§ **GIVEN INSTRUCTION**
Show every row that contains the string "height". Match case exactly.

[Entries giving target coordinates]

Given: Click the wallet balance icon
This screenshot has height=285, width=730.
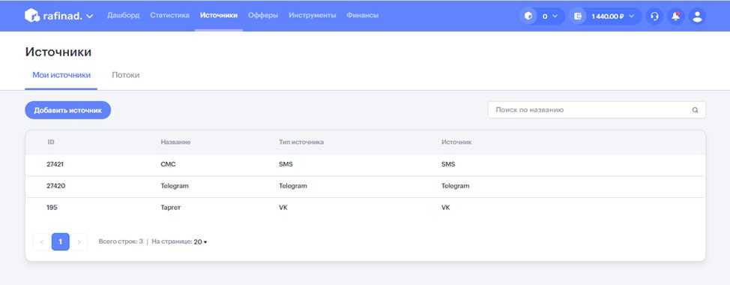Looking at the screenshot, I should [x=578, y=17].
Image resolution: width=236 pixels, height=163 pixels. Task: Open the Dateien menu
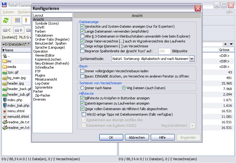coord(9,12)
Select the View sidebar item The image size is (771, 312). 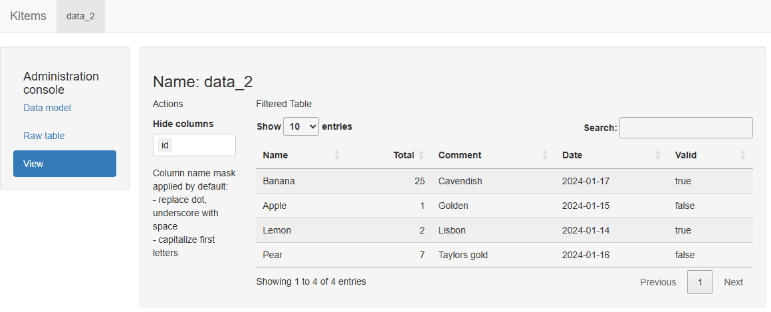coord(64,164)
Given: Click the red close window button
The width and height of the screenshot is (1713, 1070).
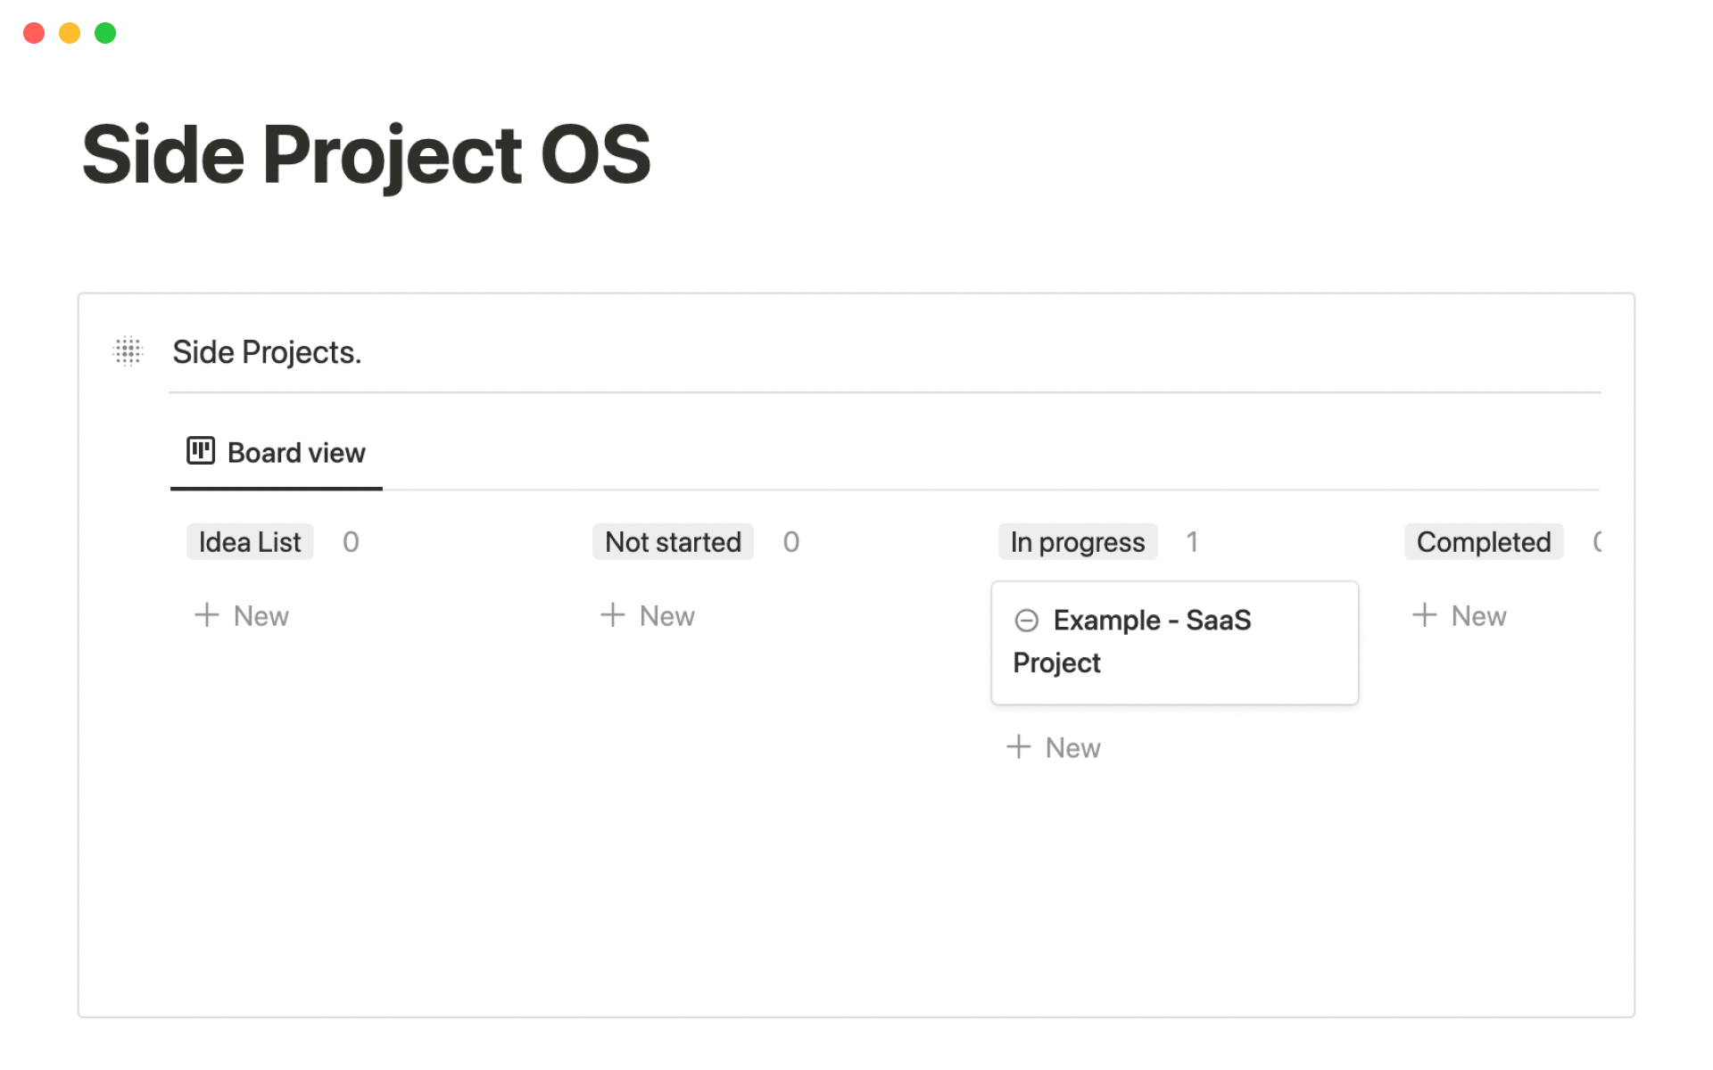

§ **FINAL RESULT**
This screenshot has height=285, width=730.
Image resolution: width=236 pixels, height=163 pixels. Task: Open the Dateien menu
The width and height of the screenshot is (1713, 1070).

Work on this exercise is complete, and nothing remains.